It's been a week here of French Opera Based On Goethe, with Covent Garden's Werther and ENO's The Damnation of Faust opening within 24 hours of each other. I'll post a link as soon as my review of the latter is available on the website. Meanwhile here's the feature-length version of my 'Observations' piece about Werther. Plus a little sample of Massenet at his dusky, sexy best.

I'll be at the performance on Wednesday night. The question everyone's too scared to ask is 'Can Villazon still sing?' Ed Seckerson says he can and does. But the only samples of him in Werther on Youtube date back a few years and are kind of distressing at times, so for now here is, uh, someone else.




Jules Massenet’s opera Werther is opening at the Royal Opera House, Covent Garden. And, looking at its origins, it seems amazing that this morbid, sugary and really rather French creation should be the chief stage version of Goethe’s searing novella The Sorrows of Young Werther. The book was written when the great German poet was only 24 and it was first published as early as 1774. Mozart was 18 at the time, Beethoven a toddler and Schubert not yet born. Goethe revised the book in 1787. But Massenet’s opera did not appear until over a century later, in 1892.

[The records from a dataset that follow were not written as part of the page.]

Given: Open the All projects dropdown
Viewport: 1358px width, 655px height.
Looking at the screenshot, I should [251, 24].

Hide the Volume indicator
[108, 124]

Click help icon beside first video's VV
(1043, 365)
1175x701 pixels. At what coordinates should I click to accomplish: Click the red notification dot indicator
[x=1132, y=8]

I’ve been hunting for earlier operatic adaptations of Goethe’s story and so far have drawn a blank. It’s possible that the novella, which was based on Goethe’s own experience of unrequited love and bore an uncanny parallel with the suicide of a friend, may have scared composers away. It was a scandal-ridden bestseller that sparked a fashion craze, revolutionary concerns and a spate of copycat suicides; several authorities banned it. Perhaps it was just too famous, too dangerous, too enticing. It could no more have been turned into an opera in its own time than could Lady Chatterley’s Lover.

Goethe’s tale describes the passion of a young poet for the pragmatic Charlotte. His love seems unrequited; she marries another man; finally Werther shoots himself. The book is terse and spare; its most emotional passages are swathes of translated poetry supposedly by Ossian, mirroring Werther’s turbulent feelings as he reads it aloud to Charlotte. He resolves to die not because Charlotte does not love him, but because it turns out, too late, that she does.

The story looks perfect for adaptation by a German romantic – Schubert, Schumann, Weber or Mendelssohn; and Brahms requested that his Piano Quartet in C minor should be published with an illustration of Werther on its cover. Yet all these composers missed the chance to create an opera that did justice to the author.

Massenet (1842-1912) finally muscled in where his peers feared to tread. Beside Goethe’s original, his version can look desperately sentimental: Werther dies by inches in Charlotte’s arms while the tragedy is offset by anodyne Christmas scenes for kiddiwinks. Nevertheless, parts of Werther remain peculiarly magical. Massenet was famed for his expert orchestration, and the opera owes much to this:  the hero has his own soundworld, darkly translucent, replete with harp and low strings, and his aria ‘Pourquoi me reveiller?’ is a serious showstopper.

Highly successful in his day, Massenet wrote as many as 25 operas; aged 36, he became the youngest member ever elected to the Académie des Beaux-Arts. He knew exactly how to pander to the public. Debussy described his situation pithily: “His brethren could not easily forgive Massenet this power of pleasing which, strictly speaking, is a gift. His is a delightful kind of fame, the secret envy of many of those great artists who can only warm their hands at the somewhat pallid flame provided by the approbation of the elect.”

As a professor of composition at the Paris Conservatoire, Massenet coached fine youngsters including Ernest Chausson and Charles Koechlin. But eventually, with the rise of more forward-thinking musicians including Debussy himself, Ravel and ultimately Messiaen, the sepia glow of such romanticism faded substantially from view.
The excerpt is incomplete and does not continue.